Description of the task: An exact transcription of the lines from the one holding "Given: Expand the" to the end of the entries below, and nothing more, is the required answer. Please omit the pictures.

━━━━━━━━

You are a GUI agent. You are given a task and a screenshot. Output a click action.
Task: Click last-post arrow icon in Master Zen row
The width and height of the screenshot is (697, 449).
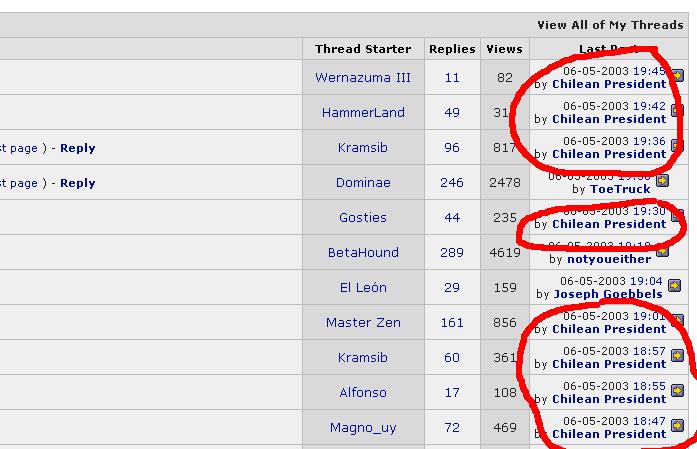[x=677, y=320]
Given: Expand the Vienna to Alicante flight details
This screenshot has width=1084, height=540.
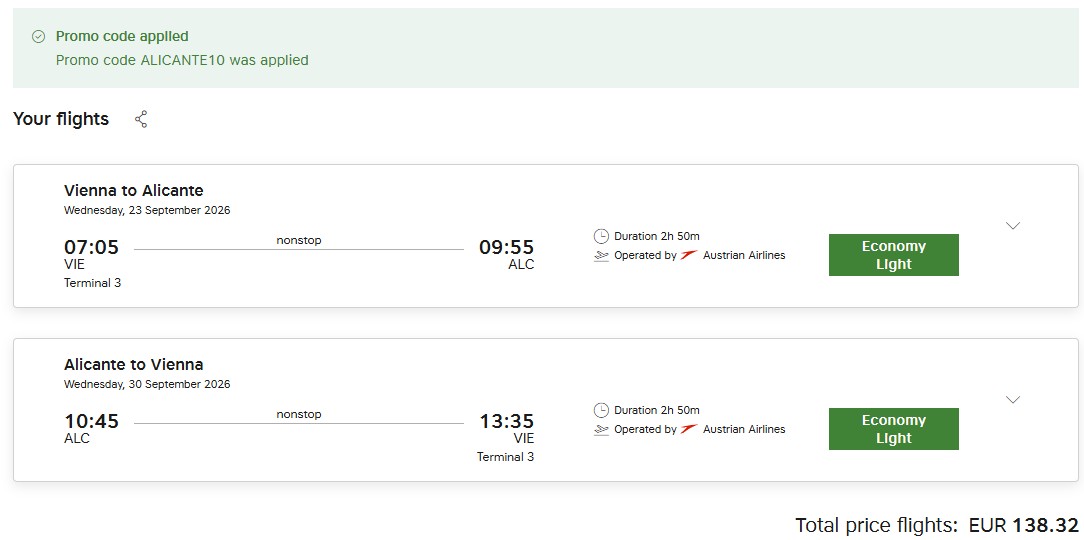Looking at the screenshot, I should [1012, 226].
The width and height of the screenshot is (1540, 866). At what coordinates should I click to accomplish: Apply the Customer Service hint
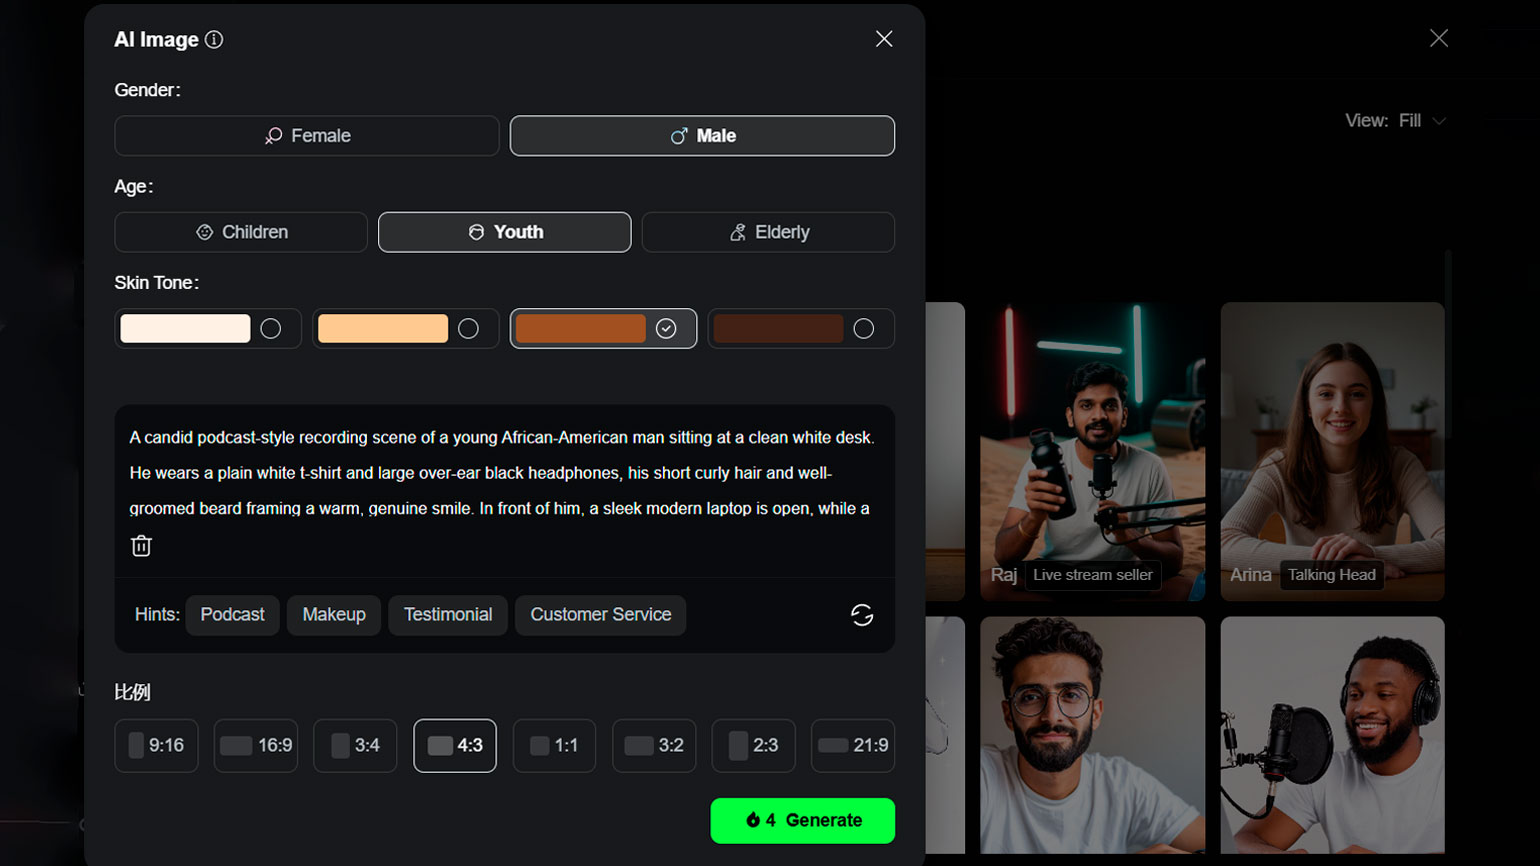click(600, 615)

━━━━━━━━

Answer to the problem:
Given: Expand the Vienna to Alicante flight details
This screenshot has width=1084, height=540.
Looking at the screenshot, I should [1012, 226].
The width and height of the screenshot is (1540, 866). At what coordinates should I click to accomplish: Apply the Customer Service hint
click(600, 615)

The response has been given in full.